To date, some literature reviews have revealed their relatively limited data exist on the subject of the safety and/or efficacy of UFPM [1, 3]. In addition, there are no committee opinions supporting the use of UFPM in vaginal delivery by the American College of Obstetricians and Gynecologists (ACOG) [1] or Japan Society of Obstetrics and Gynecology [11]. The maneuver seems to be performed in many institutions in the world; however there is previously no data published investigating the prevalence of the UFPM in the second stage of labor. One reason may be that the documentation of such technique is often missing from medical records. The other reason may be the difference in physicians’ setting and/or awareness.

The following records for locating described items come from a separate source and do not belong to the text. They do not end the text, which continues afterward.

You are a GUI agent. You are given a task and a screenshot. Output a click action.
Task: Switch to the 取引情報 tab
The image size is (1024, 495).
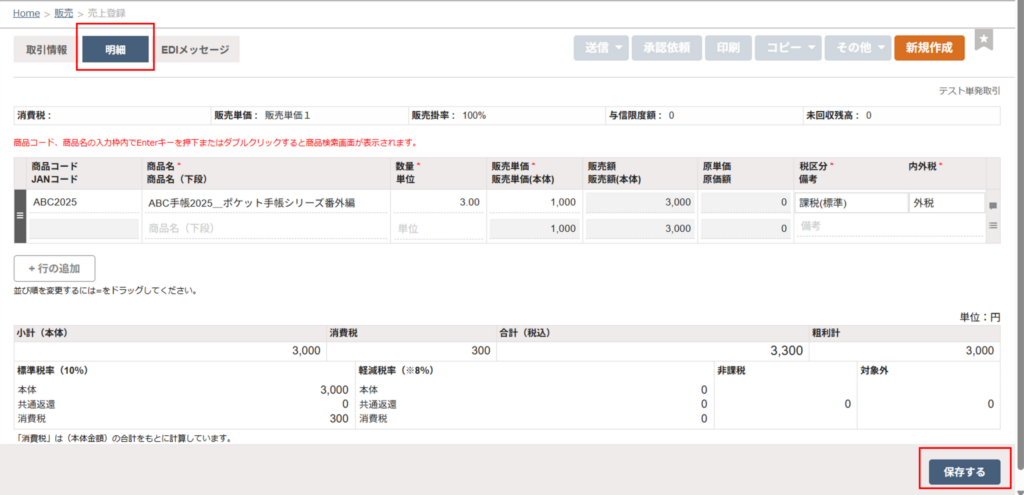click(46, 49)
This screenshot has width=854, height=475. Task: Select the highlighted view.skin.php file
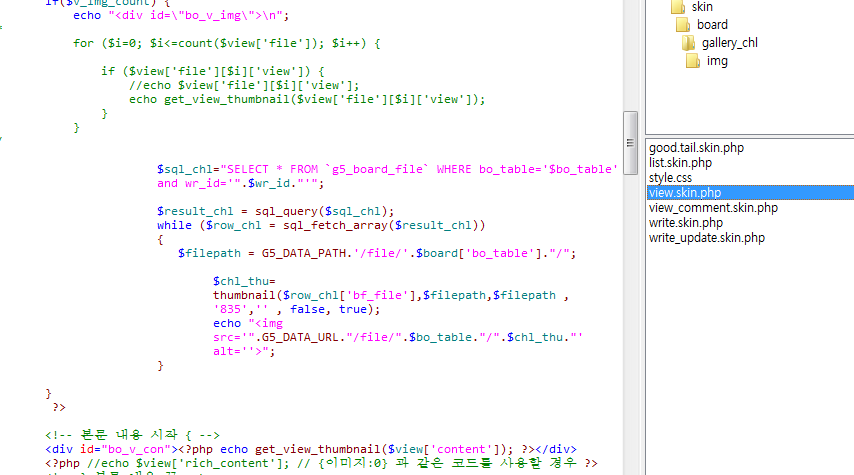coord(685,193)

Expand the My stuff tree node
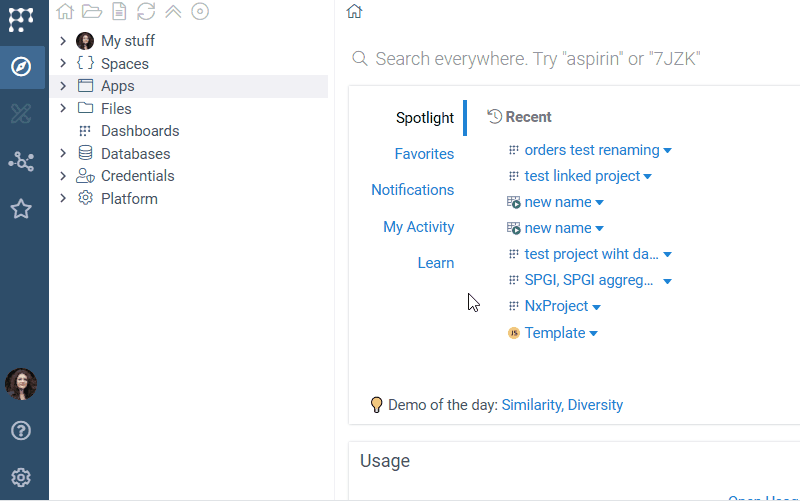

In addition, it is very difficult to describe a standard technique because the application of such a method that a lot of variation by its nature [12]. The prevalence of UFPM in vaginal delivery which was 10.0%, which was differ from that in one previous small study reported in Japan (5.9%, P < 0.001) [10]. One reason may be a larger sample size of this study. The other reason may be that in our institution vacuum extraction is used for most cases of immediate delivery, and UFPM is frequently used for its adjunct compared with those in their institute [10]. Therefore, a further study may be needed under the same indications and/or conditions for UFPM.
In our institute, UFPM has been mainly performed in cases of NRFS. Furthermore, the most frequent indications have been reported to be a non-reassuring fetal heart rate and maternal exhaustion; however fetal risks of MFPM has been also reported to include an increase in fetal intracranial pressure leading to non-reassuring fetal heart rate patterns, umbilical cord compressions and hypoxemia [13]. The increases in intrauterine pressure and/or intracranial pressure have been speculated by some authors to cause a decrease in fetal cerebral blood flow those might be related to fetal brain complications [13]. In this study, the use of UFPM did not seem to be associated with neonatal complications; however it may be associated with maternal complications such as postpartum hemorrhage, severe perinatal lacerations and cervical lacerations. The association between UFPM and maternal complications are also controversial, because the nulliparity, episiotomy, oxytocin use and vacuum extraction have been also reported to be independent risk factors for maternal adverse outcomes after vaginal delivery [1, 9, 10, 14]. Therefore, in these aspects a further prospective examination may be needed to clarify the influence of UFPM on maternal and/or fetal outcomes, too.
UFPM remains a controversial maneuver. Therefore, the physician should make the decision about the appropriate use of UFPM based on the patient’s individual clinical circumstances.
Declaration of Interest
The authors report no conflicts of interest.